Re: [RFC PATCH v1 0/3] Userspace MFR Policy via memfd

Jason Gunthorpe <jgg@xxxxxxxxxx> · Mon, 20 Jan 2025 13:26:26 -0400

On Sat, Jan 18, 2025 at 11:15:46PM +0000, Jiaqi Yan wrote:
> In the experimental case, all the setups are identical to the baseline
> case, however 25% of the guest memory is split from THP to 4K pages due
> to the memory failure recovery triggered by MADV_HWPOISON. I made some
> minor changes in the kernel so that the MADV_HWPOISON-ed pages are
> unpoisoned, and afterwards the in-guest MemCycle is still able to read
> and write its data. The final aggregate rate is 16,355.11, which is
> decreased by 5.06% compared to the baseline case. When 5% of the guest
> memory is split after MADV_HWPOISON, the final aggregate rate is
> 16,999.14, a drop of 1.20% compared to the baseline case.

I think it was mentioned in one of the calls, but this is good data on
the CPU side, but for VMs doing IO, the IO performance is impacted
also. IOTLB miss on (random) IO performance, especially with two
dimensional IO paging, tends to have a performance curve that drops
off a cliff once the IOTLB is too small for the workload.

Specifically, systems seem to be designed to require high IOTLB hit
rate to maintain their target performance and IOTLB miss is much more
expensive than CPU TLB miss.

So, I would view MemCycle as something of a best case work load that
is not as sensitive to TLB size. A worst case is a workload that just
fits inside the TLB and reducing the page sizes pushes it to no longer
fit.

> Per-memfd MFR Policy associates the userspace MFR policy with a memfd
> instance. This approach is promising for the following reasons:
> 1. Keeping memory with UE mapped to a process has risks if the process
>    does not do its duty to prevent itself from repeatedly consuming UER.
>    The MFR policy can be associated with a memfd to limit such risk to a
>    particular memory space owned by a particular process that opts in
>    the policy. This is much preferable than the Global MFR Policy
>    proposed in the initial RFC, which provides no granularity
>    whatsoever.

Yes, very much agree

> 3. Although MFR policy allows the userspace process to keep memory UE
>    mapped, eventually these HWPoison-ed folios need to be dealt with by
>    the kernel (e.g. split into smallest chunk and isolated from
>    future allocation). For memfd once all references to it are dropped,
>    it is automatically released from userspace, which is a perfect
>    timing for the kernel to do its duties to HWPoison-ed folios if any.
>    This is also a big advantage to the Global MFR Policy, which breaks
>    kernel’s protection to HWPoison-ed folios.

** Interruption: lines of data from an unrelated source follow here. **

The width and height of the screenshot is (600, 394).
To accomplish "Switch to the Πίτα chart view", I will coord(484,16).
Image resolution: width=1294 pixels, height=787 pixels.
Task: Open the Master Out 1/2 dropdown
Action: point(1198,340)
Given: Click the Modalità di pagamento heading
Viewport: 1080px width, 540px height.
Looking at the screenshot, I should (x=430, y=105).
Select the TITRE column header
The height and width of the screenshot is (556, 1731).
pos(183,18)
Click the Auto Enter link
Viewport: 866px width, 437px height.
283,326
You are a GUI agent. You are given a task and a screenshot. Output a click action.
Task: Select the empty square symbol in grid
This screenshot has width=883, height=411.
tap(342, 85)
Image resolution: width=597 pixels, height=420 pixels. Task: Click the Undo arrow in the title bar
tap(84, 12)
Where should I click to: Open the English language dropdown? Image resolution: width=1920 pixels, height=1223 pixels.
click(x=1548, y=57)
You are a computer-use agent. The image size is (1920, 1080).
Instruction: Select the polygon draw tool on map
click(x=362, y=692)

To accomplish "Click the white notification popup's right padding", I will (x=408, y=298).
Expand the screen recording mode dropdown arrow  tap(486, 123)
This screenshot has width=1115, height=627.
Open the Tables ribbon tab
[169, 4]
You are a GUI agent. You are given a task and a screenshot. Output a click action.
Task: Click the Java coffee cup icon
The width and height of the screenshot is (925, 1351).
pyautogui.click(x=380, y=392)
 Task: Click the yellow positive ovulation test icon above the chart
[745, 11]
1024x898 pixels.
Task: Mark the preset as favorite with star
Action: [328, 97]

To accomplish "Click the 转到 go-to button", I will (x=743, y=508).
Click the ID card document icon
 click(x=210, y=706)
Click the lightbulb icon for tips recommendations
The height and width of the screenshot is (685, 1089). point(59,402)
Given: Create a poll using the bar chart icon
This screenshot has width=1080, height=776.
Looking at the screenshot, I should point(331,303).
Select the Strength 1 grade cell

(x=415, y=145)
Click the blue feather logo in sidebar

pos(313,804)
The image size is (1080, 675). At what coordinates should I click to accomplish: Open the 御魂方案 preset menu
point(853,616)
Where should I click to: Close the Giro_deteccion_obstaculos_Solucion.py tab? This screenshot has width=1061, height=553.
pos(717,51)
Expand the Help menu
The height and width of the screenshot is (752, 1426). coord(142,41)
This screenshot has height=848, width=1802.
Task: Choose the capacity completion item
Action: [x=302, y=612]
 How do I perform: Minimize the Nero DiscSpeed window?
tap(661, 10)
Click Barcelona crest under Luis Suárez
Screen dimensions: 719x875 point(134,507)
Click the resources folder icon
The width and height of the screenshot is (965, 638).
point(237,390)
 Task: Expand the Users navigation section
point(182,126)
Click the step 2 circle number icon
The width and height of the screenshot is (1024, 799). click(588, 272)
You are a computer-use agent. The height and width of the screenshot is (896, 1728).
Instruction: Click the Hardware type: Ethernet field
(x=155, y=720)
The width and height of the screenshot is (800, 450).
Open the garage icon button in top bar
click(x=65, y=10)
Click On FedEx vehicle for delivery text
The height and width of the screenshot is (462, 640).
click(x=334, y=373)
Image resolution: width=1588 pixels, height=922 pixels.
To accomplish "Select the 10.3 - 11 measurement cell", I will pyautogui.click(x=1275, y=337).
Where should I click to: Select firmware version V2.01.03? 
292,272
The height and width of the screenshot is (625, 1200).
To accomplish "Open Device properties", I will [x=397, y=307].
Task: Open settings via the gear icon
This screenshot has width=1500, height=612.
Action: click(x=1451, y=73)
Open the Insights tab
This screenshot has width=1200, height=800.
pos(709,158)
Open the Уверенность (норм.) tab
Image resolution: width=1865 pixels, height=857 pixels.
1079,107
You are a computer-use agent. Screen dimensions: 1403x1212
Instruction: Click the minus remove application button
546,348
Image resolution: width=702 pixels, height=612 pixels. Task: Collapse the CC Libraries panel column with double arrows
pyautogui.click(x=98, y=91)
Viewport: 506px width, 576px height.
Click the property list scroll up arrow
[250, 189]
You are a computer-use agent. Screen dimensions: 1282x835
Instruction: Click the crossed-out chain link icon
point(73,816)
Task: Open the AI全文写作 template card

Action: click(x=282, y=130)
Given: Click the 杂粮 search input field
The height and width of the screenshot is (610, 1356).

iommufd will hold the memory pinned for the life of the VM, is that OK
for this plan?

> 4. Given memfd’s anonymous semantic, we don’t need to worry about that
>    different threads can have different and conflicting MFR policies. It
>    allows a simpler implementation than the Per-VMA MFR Policy in the
>    initial RFC [1].

Your policy is per-memfd right?

> However, the affected memory will be immediately protected and isolated
> from future use by both kernel and userspace once the owning memfd is
> gone or the memory is truncated. By default MFD_MF_KEEP_UE_MAPPED is not
> set, and kernel hard offlines memory having UEs. Kernel immediately
> poisons the folios for both cases.

I'm reading this and thinking that today we don't have any callback
into the iommu to force offline the memory either, so a guest can
still do DMA to it.

> Part2: When a AS_MF_KEEP_UE_MAPPED memfd is about to be released, or
> when the userspace process truncates a range of memory pages belonging
> to a AS_MF_KEEP_UE_MAPPED memfd:
> * When the in-memory file system is evicting the inode corresponding to
>   the memfd, it needs to prepare the HWPoison-ed folios that are easily
>   identifiable with the PG_HWPOISON flag. This operation is implemented
>   by populate_memfd_hwp_folios and is exported to file systems.
> * After the file system removes all the folios, there is nothing else
>   preventing MFR from dealing with HWPoison-ed folios, so the file
>   system forwards them to MFR. This step is implemented by
>   offline_memfd_hwp_folios and is exported to file systems.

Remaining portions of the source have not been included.